▶ _WHAT NEEDS TO BE DONE_
Could you reproduce everything from the line containing "Image resolution: width=1024" down to the end of the material, swapping "screenshot" for "screen capture" and leaving all else as it is? Omit the pictures from your answer.

******************************

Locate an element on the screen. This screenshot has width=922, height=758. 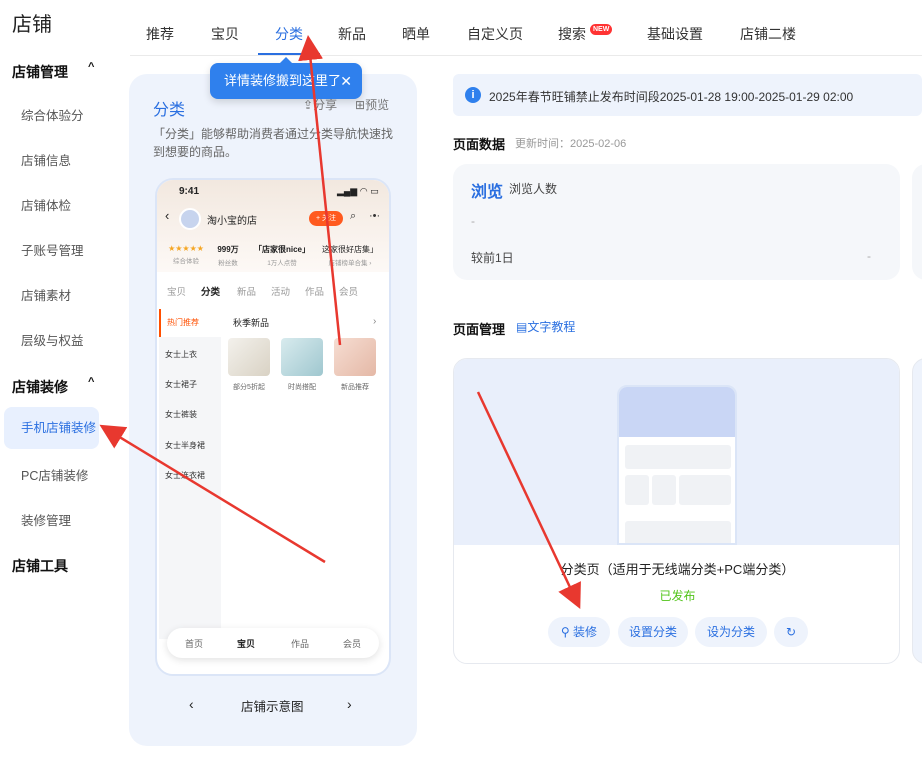
arrow-to-decorate-button is located at coordinates (528, 500).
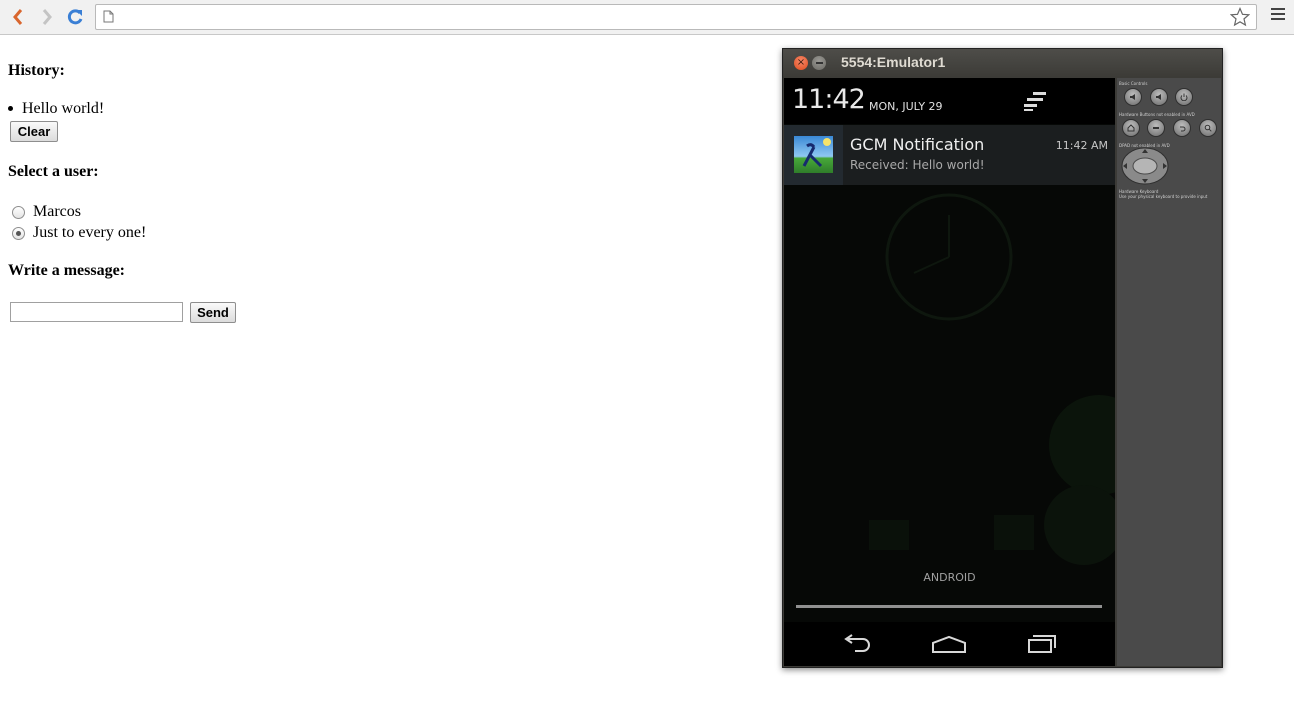 The width and height of the screenshot is (1294, 702). I want to click on close-icon: ×, so click(801, 63).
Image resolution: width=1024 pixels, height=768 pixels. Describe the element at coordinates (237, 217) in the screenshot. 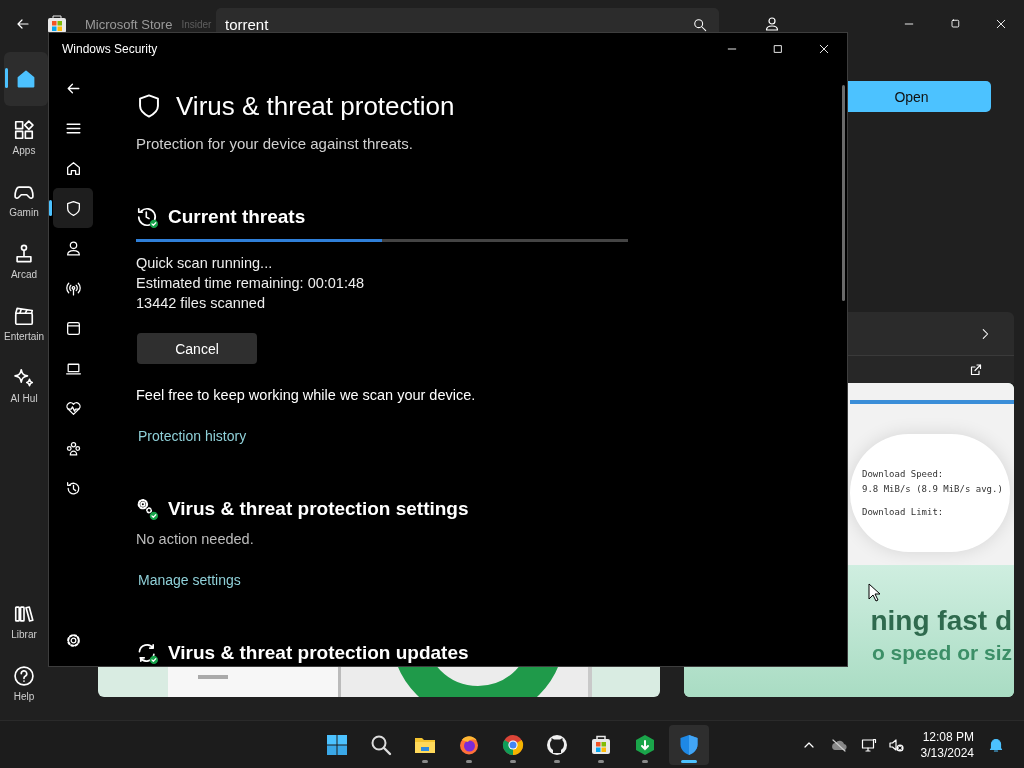

I see `section-title: Current threats` at that location.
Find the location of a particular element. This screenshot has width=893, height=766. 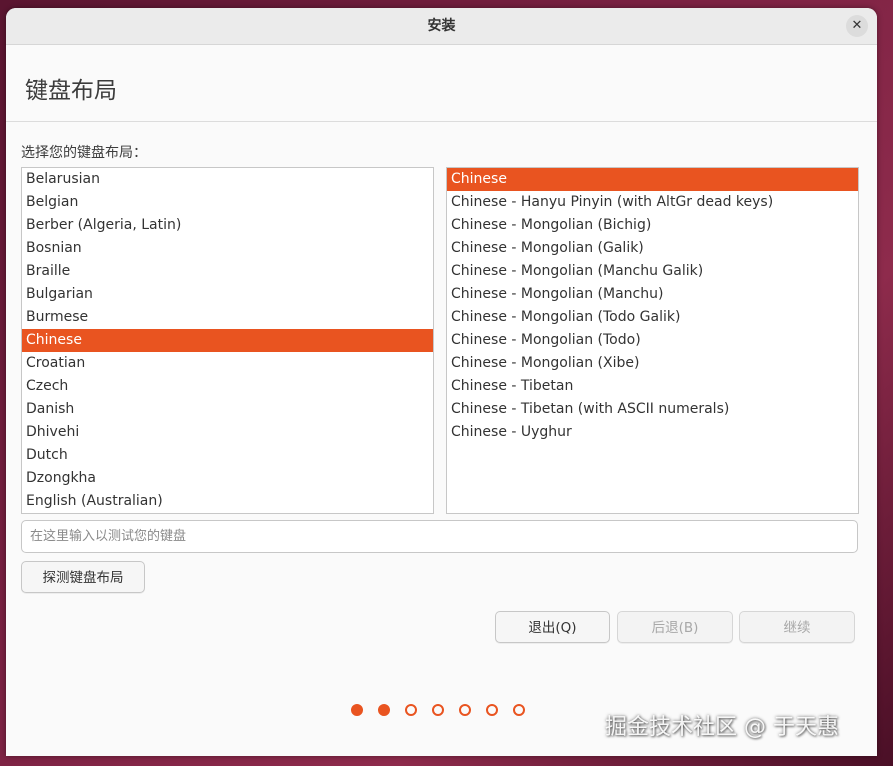

variant-list-item: Chinese - Uyghur is located at coordinates (652, 432).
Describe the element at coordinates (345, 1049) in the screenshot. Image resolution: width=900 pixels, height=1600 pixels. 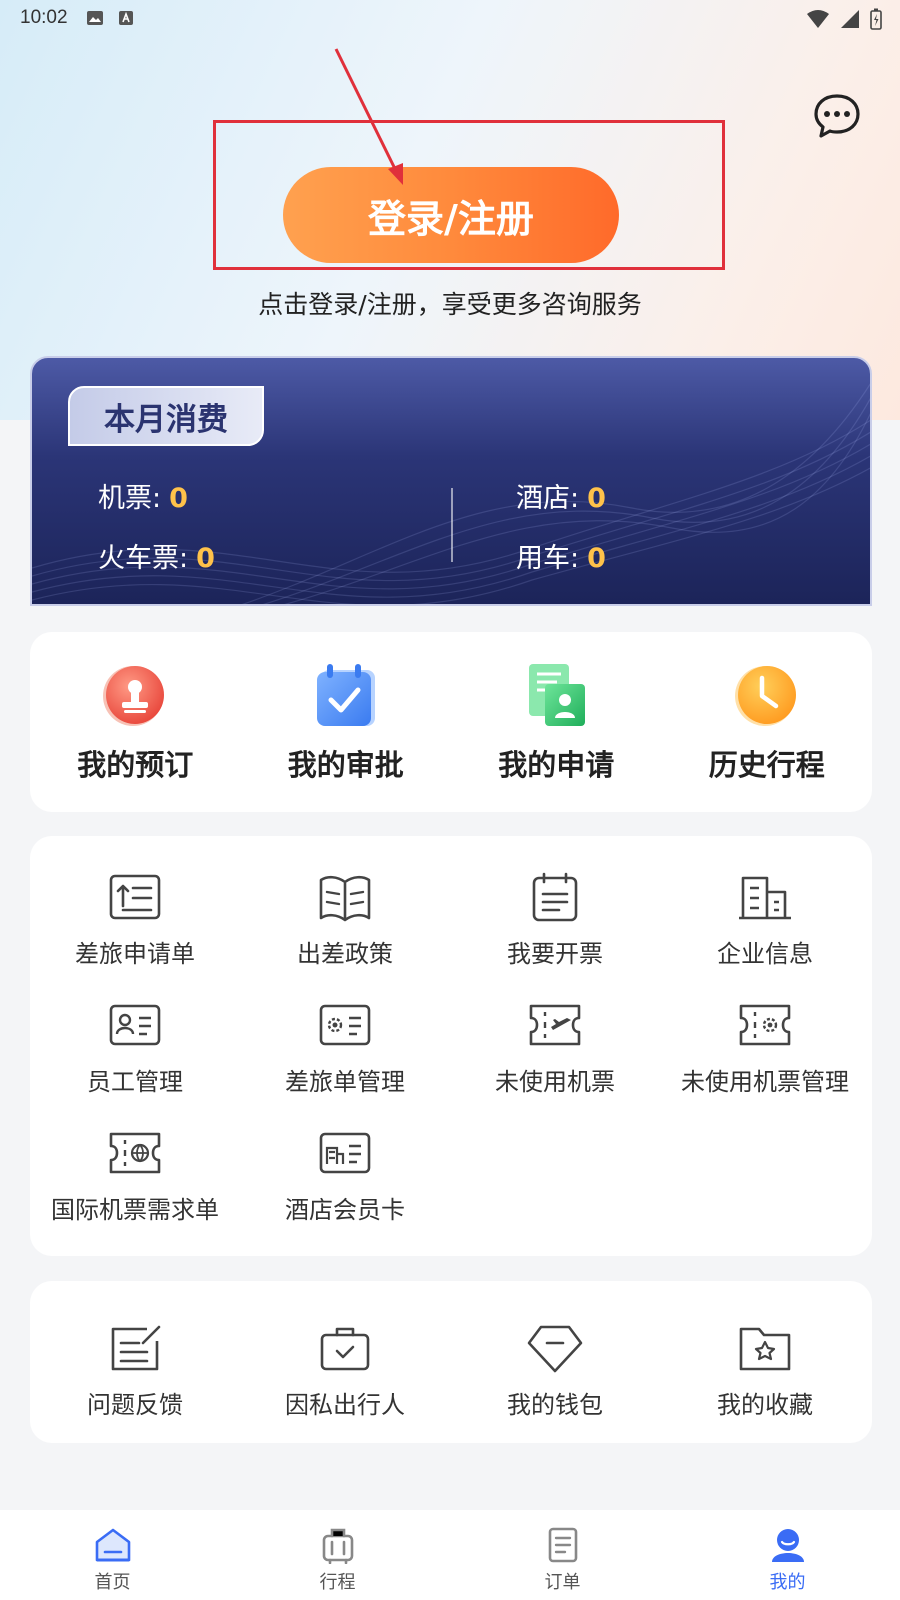
I see `service-travel-order-management: 差旅单管理` at that location.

******************************

▶ _REPLY_
Image resolution: width=1024 pixels, height=768 pixels. Describe the element at coordinates (237, 217) in the screen capture. 

I see `section-title: Current threats` at that location.
Find the location of a particular element. This screen capture has width=893, height=766. 

variant-list-item: Chinese - Uyghur is located at coordinates (652, 432).
Describe the element at coordinates (345, 1049) in the screen capture. Image resolution: width=900 pixels, height=1600 pixels. 
I see `service-travel-order-management: 差旅单管理` at that location.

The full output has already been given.